§ **TASK REQUIREMENTS**:
Copy the following lines exactly as they appear.

## START SUPPLIED MATERIAL

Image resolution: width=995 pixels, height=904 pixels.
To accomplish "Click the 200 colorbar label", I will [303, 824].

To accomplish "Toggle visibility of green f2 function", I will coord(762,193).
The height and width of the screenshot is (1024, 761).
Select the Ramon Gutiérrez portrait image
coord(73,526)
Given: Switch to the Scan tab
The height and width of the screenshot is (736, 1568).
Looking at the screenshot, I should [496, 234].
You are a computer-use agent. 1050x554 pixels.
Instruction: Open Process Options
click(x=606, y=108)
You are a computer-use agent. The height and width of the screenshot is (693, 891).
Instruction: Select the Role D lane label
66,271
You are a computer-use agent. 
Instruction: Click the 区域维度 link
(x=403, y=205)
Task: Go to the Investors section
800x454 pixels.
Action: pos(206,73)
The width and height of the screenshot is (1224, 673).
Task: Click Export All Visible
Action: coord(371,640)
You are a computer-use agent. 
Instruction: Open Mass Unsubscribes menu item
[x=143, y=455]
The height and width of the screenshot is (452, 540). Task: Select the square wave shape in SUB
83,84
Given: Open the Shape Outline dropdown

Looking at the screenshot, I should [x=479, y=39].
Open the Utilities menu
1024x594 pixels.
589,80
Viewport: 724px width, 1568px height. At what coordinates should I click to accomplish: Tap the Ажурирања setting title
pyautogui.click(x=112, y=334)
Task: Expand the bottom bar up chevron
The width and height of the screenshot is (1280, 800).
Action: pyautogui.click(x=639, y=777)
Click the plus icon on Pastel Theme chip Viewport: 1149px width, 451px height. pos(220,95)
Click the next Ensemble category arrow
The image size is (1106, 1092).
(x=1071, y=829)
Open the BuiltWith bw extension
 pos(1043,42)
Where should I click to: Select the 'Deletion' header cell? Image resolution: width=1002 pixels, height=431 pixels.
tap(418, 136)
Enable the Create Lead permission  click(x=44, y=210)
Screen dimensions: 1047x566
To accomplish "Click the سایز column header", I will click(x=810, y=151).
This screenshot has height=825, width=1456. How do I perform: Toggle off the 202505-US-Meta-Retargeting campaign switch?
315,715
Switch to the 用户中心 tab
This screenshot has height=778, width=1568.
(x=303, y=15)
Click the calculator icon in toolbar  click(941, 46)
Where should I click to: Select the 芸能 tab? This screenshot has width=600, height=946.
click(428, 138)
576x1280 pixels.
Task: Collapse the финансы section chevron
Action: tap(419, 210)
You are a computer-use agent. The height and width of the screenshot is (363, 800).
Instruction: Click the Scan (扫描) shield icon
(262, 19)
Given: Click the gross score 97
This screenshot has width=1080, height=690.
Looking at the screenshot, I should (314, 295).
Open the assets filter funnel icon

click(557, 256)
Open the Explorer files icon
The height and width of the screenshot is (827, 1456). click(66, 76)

## END SUPPLIED MATERIAL

§ **RESPONSE**:
Image resolution: width=995 pixels, height=904 pixels.
To accomplish "Click the 200 colorbar label", I will [303, 824].

To accomplish "Toggle visibility of green f2 function", I will coord(762,193).
The height and width of the screenshot is (1024, 761).
Select the Ramon Gutiérrez portrait image
coord(73,526)
Given: Switch to the Scan tab
The height and width of the screenshot is (736, 1568).
Looking at the screenshot, I should [496, 234].
You are a computer-use agent. 1050x554 pixels.
Instruction: Open Process Options
click(x=606, y=108)
You are a computer-use agent. The height and width of the screenshot is (693, 891).
Instruction: Select the Role D lane label
66,271
You are a computer-use agent. 
Instruction: Click the 区域维度 link
(x=403, y=205)
Task: Go to the Investors section
800x454 pixels.
Action: pos(206,73)
The width and height of the screenshot is (1224, 673).
Task: Click Export All Visible
Action: coord(371,640)
You are a computer-use agent. 
Instruction: Open Mass Unsubscribes menu item
[x=143, y=455]
The height and width of the screenshot is (452, 540). Task: Select the square wave shape in SUB
83,84
Given: Open the Shape Outline dropdown

Looking at the screenshot, I should [x=479, y=39].
Open the Utilities menu
1024x594 pixels.
589,80
Viewport: 724px width, 1568px height. At what coordinates should I click to accomplish: Tap the Ажурирања setting title
pyautogui.click(x=112, y=334)
Task: Expand the bottom bar up chevron
The width and height of the screenshot is (1280, 800).
Action: pyautogui.click(x=639, y=777)
Click the plus icon on Pastel Theme chip Viewport: 1149px width, 451px height. pos(220,95)
Click the next Ensemble category arrow
The image size is (1106, 1092).
(x=1071, y=829)
Open the BuiltWith bw extension
 pos(1043,42)
Where should I click to: Select the 'Deletion' header cell? Image resolution: width=1002 pixels, height=431 pixels.
tap(418, 136)
Enable the Create Lead permission  click(x=44, y=210)
Screen dimensions: 1047x566
To accomplish "Click the سایز column header", I will click(x=810, y=151).
This screenshot has height=825, width=1456. How do I perform: Toggle off the 202505-US-Meta-Retargeting campaign switch?
315,715
Switch to the 用户中心 tab
This screenshot has height=778, width=1568.
(x=303, y=15)
Click the calculator icon in toolbar  click(941, 46)
Where should I click to: Select the 芸能 tab? This screenshot has width=600, height=946.
click(428, 138)
576x1280 pixels.
Task: Collapse the финансы section chevron
Action: tap(419, 210)
You are a computer-use agent. The height and width of the screenshot is (363, 800).
Instruction: Click the Scan (扫描) shield icon
(262, 19)
Given: Click the gross score 97
This screenshot has width=1080, height=690.
Looking at the screenshot, I should (314, 295).
Open the assets filter funnel icon

click(557, 256)
Open the Explorer files icon
The height and width of the screenshot is (827, 1456). click(66, 76)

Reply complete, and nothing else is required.